Modifications of the Lifshitz-Kosevich formula in two-dimensional Dirac systems

TL;DR

This paper derives a modified Lifshitz-Kosevich formula for two-dimensional Dirac systems like graphene, accounting for effects of temperature, disorder, and electron-electron interactions on quantum oscillations.

Contribution

It extends the Lifshitz-Kosevich theory to Dirac materials, incorporating interaction and disorder effects on quantum oscillation behavior.

Findings

Finite temperature and impurity scattering affect oscillation frequency in Dirac systems.

Electron-electron interactions induce additional damping in oscillation amplitude.

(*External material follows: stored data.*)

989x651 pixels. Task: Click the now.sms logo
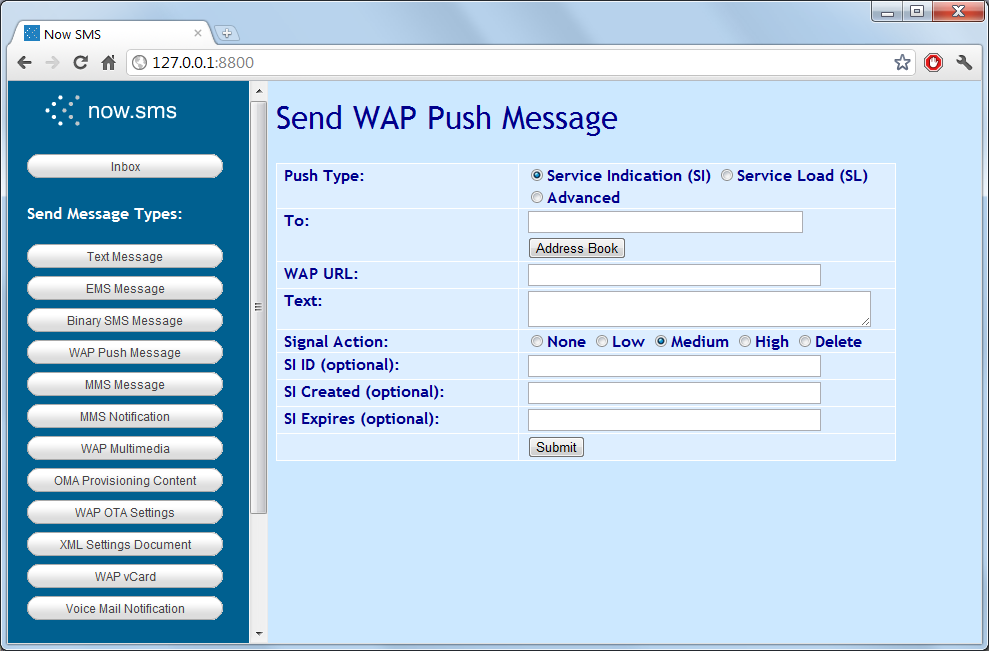click(110, 111)

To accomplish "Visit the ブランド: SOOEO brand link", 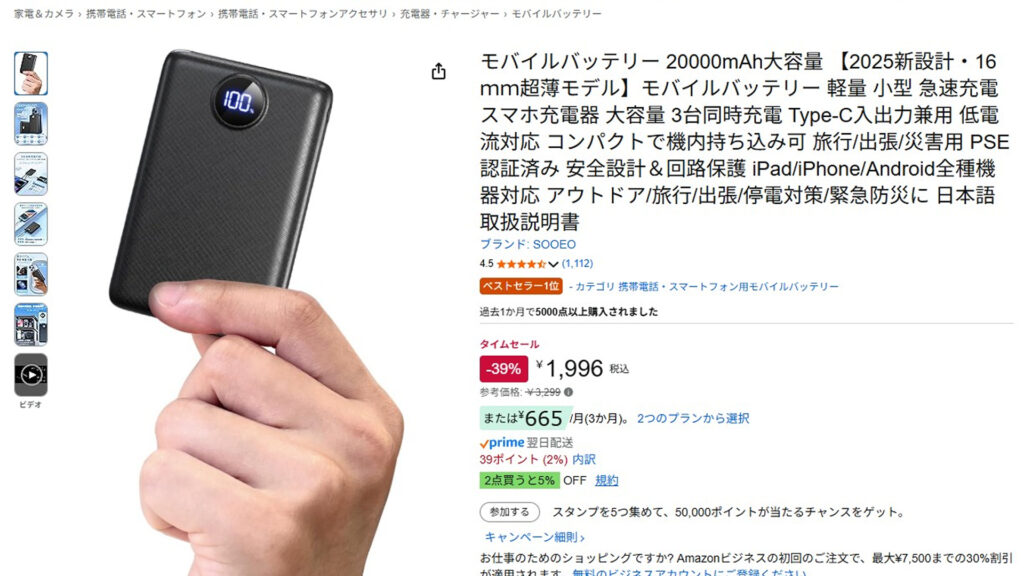I will (x=528, y=244).
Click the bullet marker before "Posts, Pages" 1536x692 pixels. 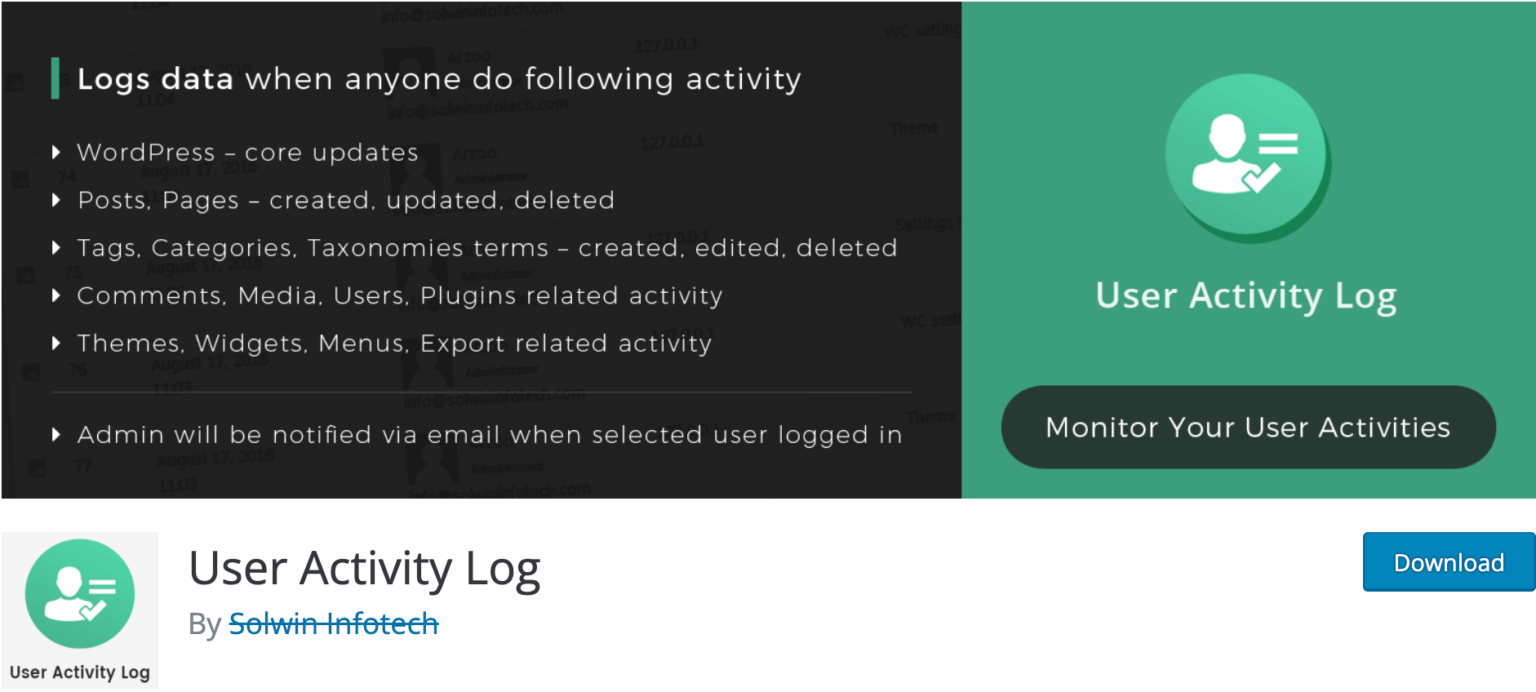coord(56,200)
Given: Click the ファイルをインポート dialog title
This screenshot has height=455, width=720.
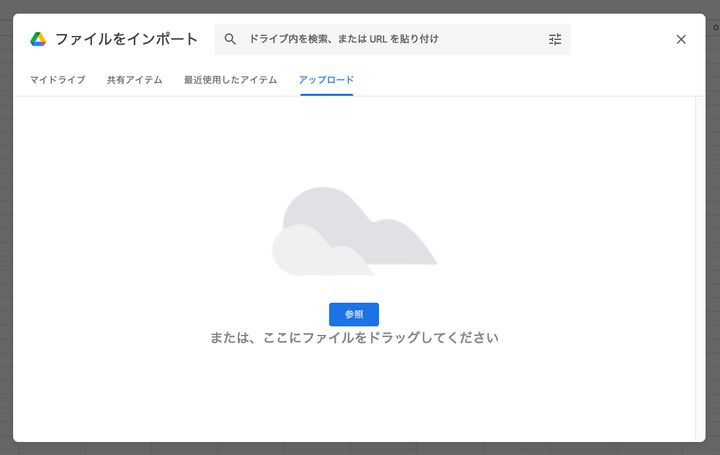Looking at the screenshot, I should coord(126,39).
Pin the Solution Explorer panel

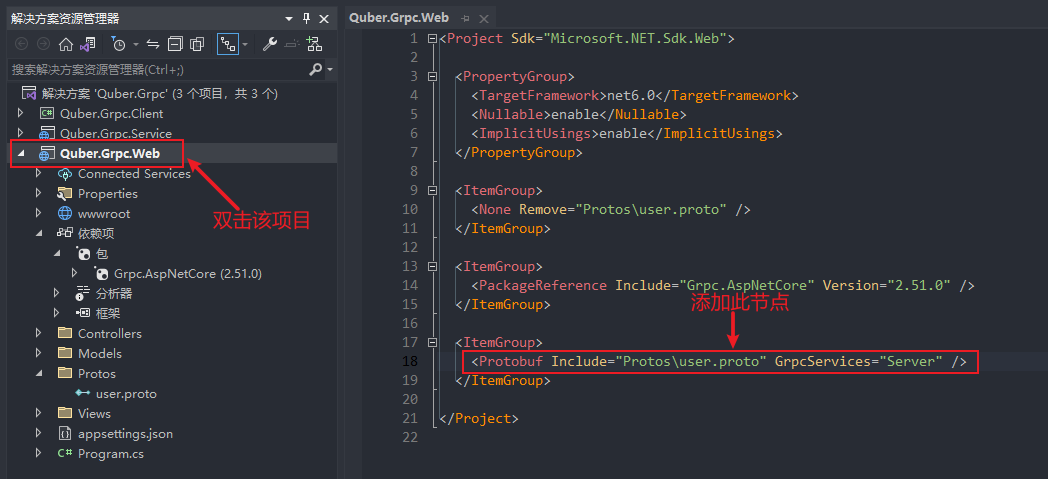coord(307,19)
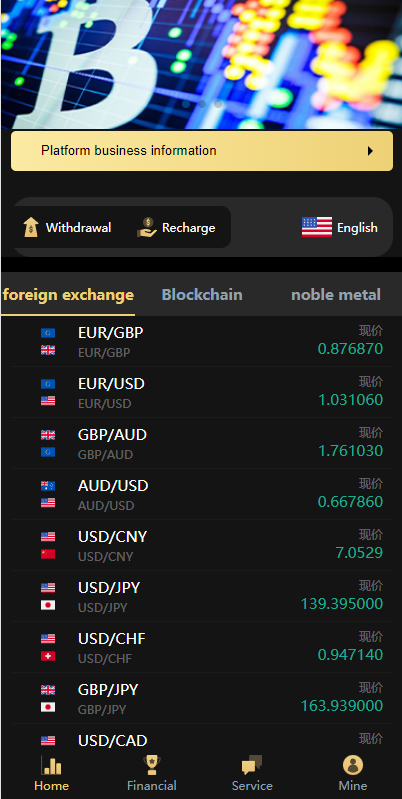
Task: Expand Platform business information arrow
Action: point(370,151)
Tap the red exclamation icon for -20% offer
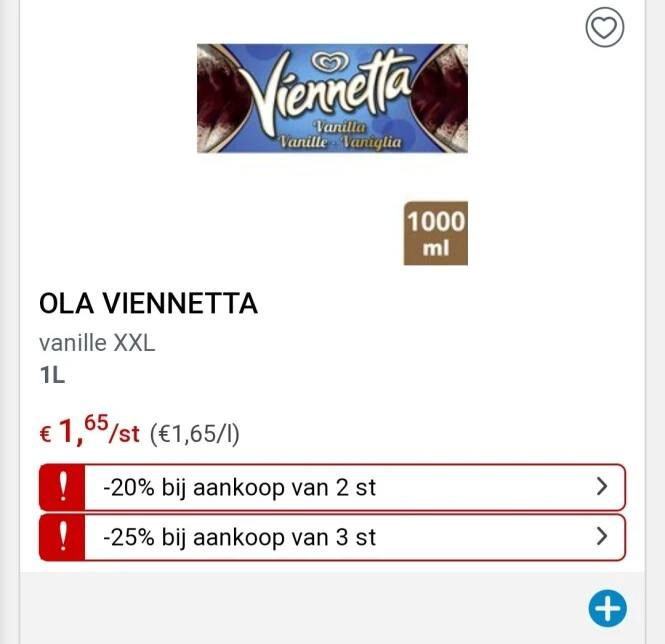This screenshot has width=665, height=644. (x=62, y=487)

Derived a generalized formula applicable to graphene and similar materials.

Abstract

Starting from the Luttinger-Ward functional we derive an expression for the oscillatory part of the grand potential of a two dimensional Dirac system in a magnetic field. We perform the computation for the clean and the disordered system, and we study the effect of electron-electron interactions on the oscillations. Unlike in the two dimensional electron gas (2DEG), a finite temperature and impurity scattering also affects the oscillation frequency. Furthermore, we find that in graphene, compared to the 2DEG, additional interaction induced damping effects occur: to two-loop order electron-electron interactions do lead to an additional damping factor in the amplitude of the Lifshitz-Kosevich-formula.